Questionado sobre a dimensão do impacto no campeonato, o investigador salientou que a perda de um a dois minutos por jogo ganha relevância quando projetada para a totalidade da prova.
"Cada equipa faz 34 jogos. Um ou dois minutos por jogo dá entre meia hora e uma hora de bola perdida ao longo de uma temporada. Um jogo tem cerca de 45 minutos de bola viva, assim cada equipa perde entre três quartos de um jogo e um jogo e meio. Um clube que joga 34 jogos, no fundo, joga 33", defendeu Bruno Damásio, notando que, embora um minuto seja "imperpercetível para quem está na bancada", o acumulado de "10 horas por época, numa indústria que vende exatamente futebol jogado, tem um impacto grande".
Sobre eventuais caminhos para mitigar este impacto, Bruno Damásio defendeu, à margem das conclusões do estudo, a necessidade de transparência nos dados e de uma avaliação contínua sobre o impacto das regras.
"O tempo efetivo de jogo devia ser o indicador oficial de alguma competição, divulgado jornada por jornada, equipa por equipa.
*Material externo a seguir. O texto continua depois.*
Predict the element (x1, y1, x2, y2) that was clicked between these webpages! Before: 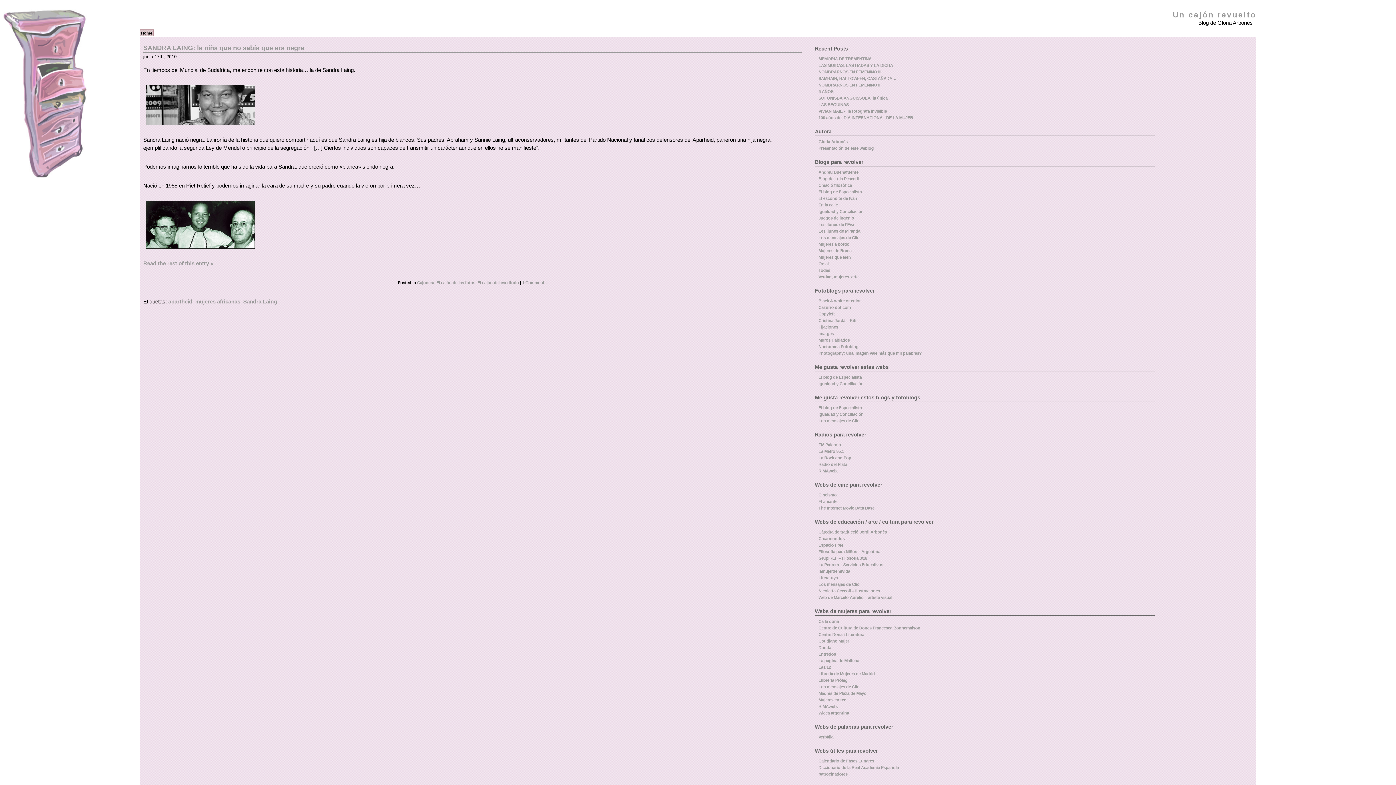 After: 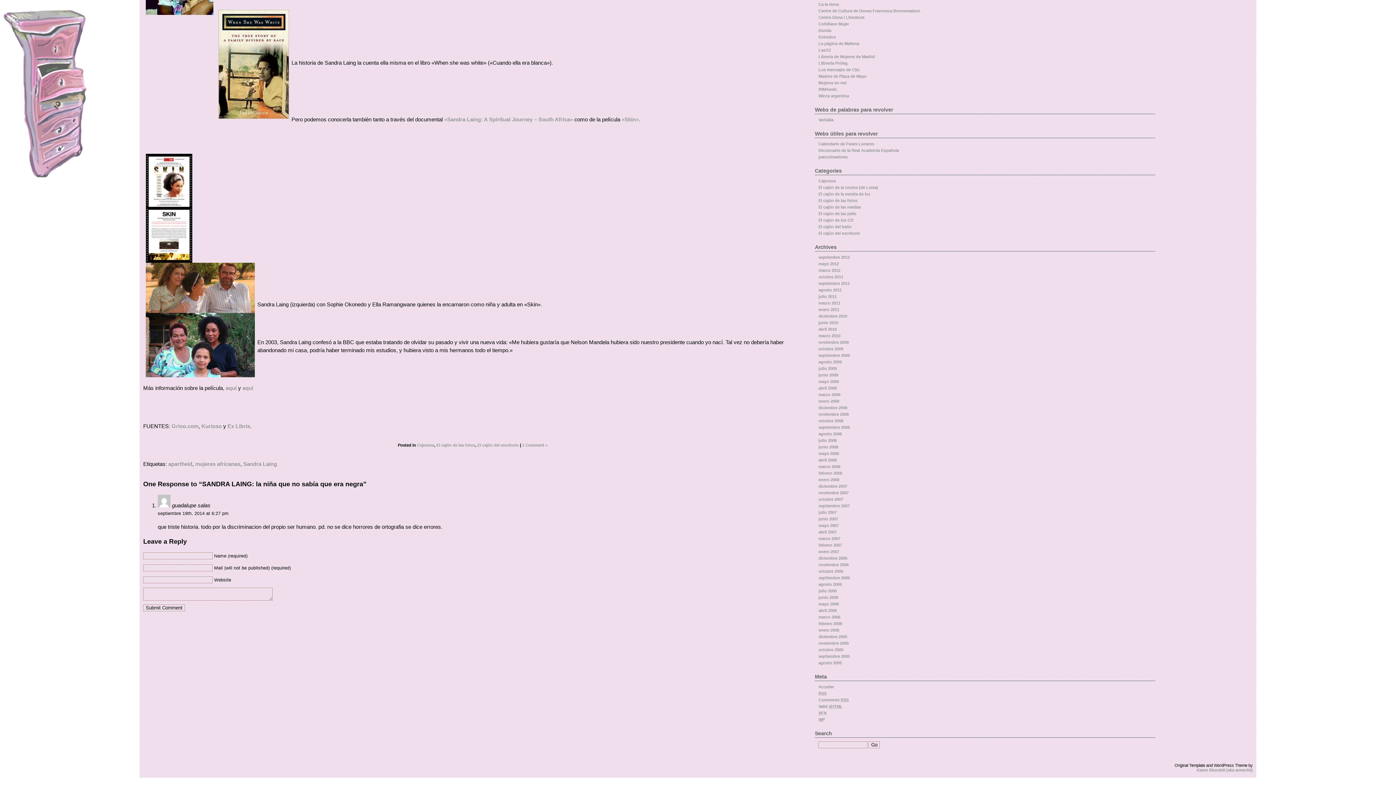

Neste momento discute-se isto em Portugal quase sem números, à base de impressões", defendeu, lembrando o princípio de que "o que não se mede, não se gere".
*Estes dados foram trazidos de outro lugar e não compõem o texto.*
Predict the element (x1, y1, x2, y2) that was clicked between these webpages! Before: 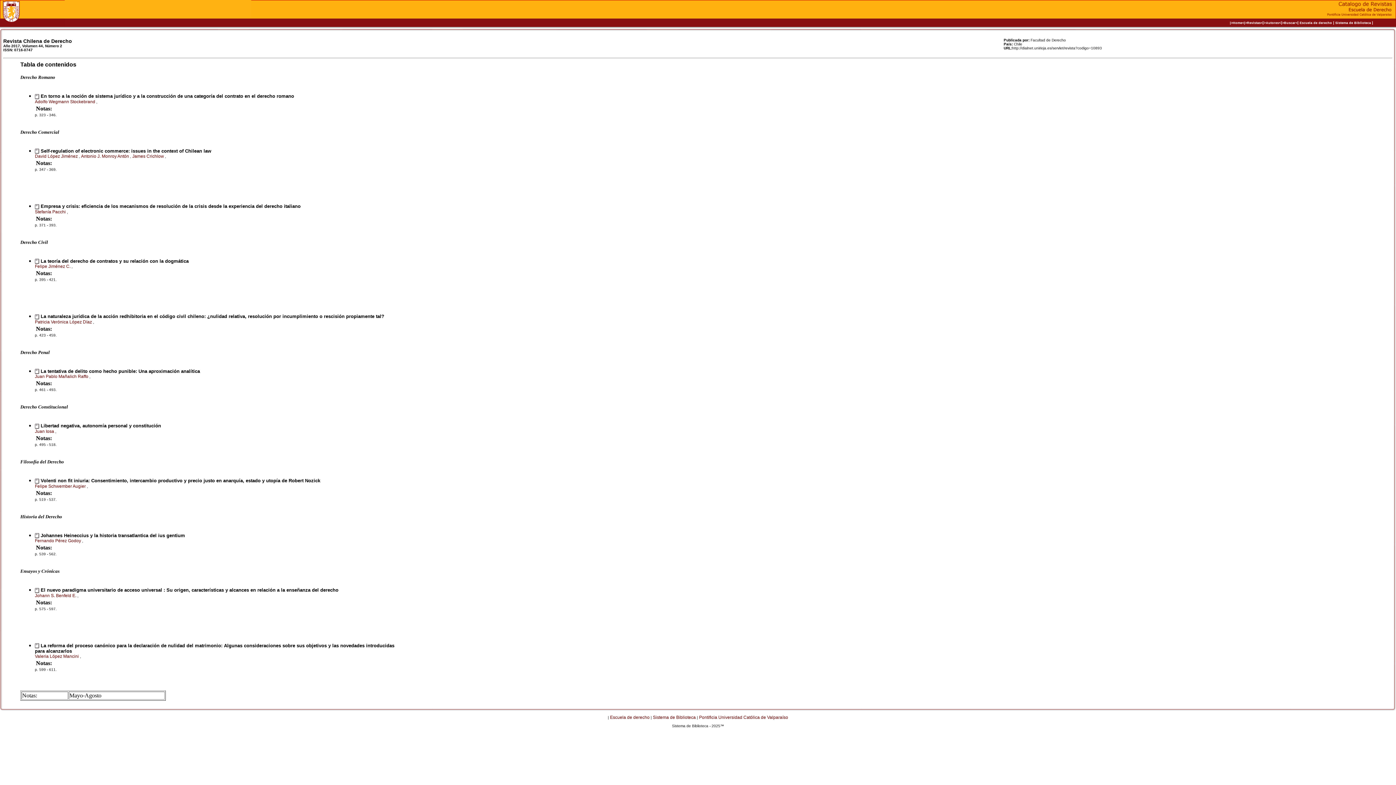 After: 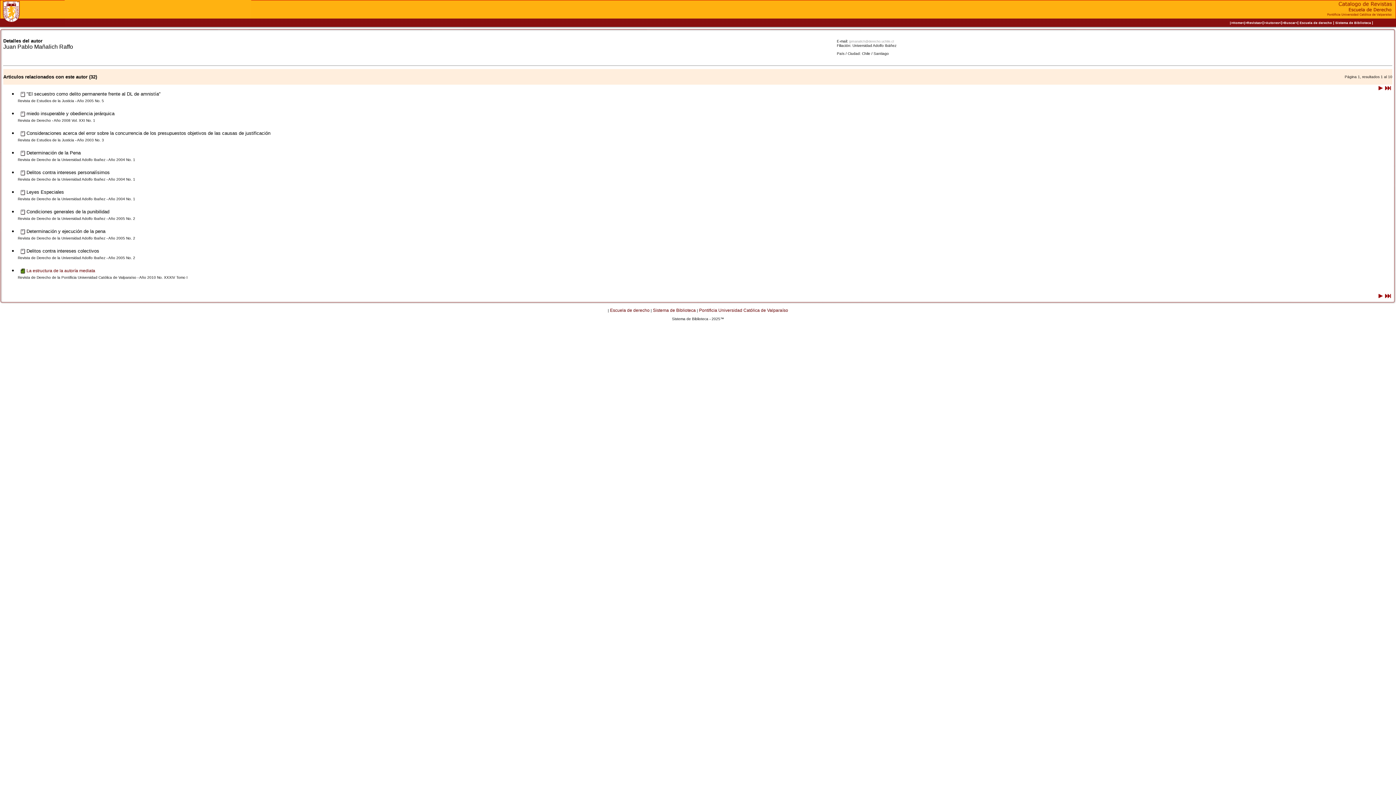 Action: label: Juan Pablo Mañalich Raffo  bbox: (34, 374, 89, 379)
O docente apontou também como relevante a intervenção sobre a frequência das paragens, dando como exemplo os testes autorizados pela International Football Association Board (IFAB) no futebol inglês - como prazos estritos para reposições em jogo ou regras temporárias de menorização numérica durante a assistência a guarda-redes.
O investigador sugeriu também a distinção entre decisões puramente objetivas e as que exigem interpretação.
"Metemos dentro do mesmo sistema de decisão dois tipos que nada têm a ver um com o outro. Há decisões que são factuais e binárias - a bola entrou ou não, fora de jogo -, onde a resposta é verdadeira e verificável. Para estas, eu creio que o VAR é uma ferramenta errada. Não é preciso parar o jogo, chamar o árbitro ao monitor e esperar um minuto. Isso resolve-se com sensores, em segundos. Noutras decisões, de juízo - se foi penálti ou não -, a tecnologia não resolve da mesma forma", concluiu.
O videoárbitro (VAR) é a tecnologia de apoio à equipa de arbitragem destinada a rever lances através de imagens de vídeo para corrigir erros claros e manifestos ou omissões graves.
De acordo com o protocolo definido pela IFAB, a intervenção do VAR está limitada a quatro situações decisivas do jogo: validação de golos, assinalação de pontapés de penálti, exibição de cartões vermelhos diretos e erros na identificação de jogadores.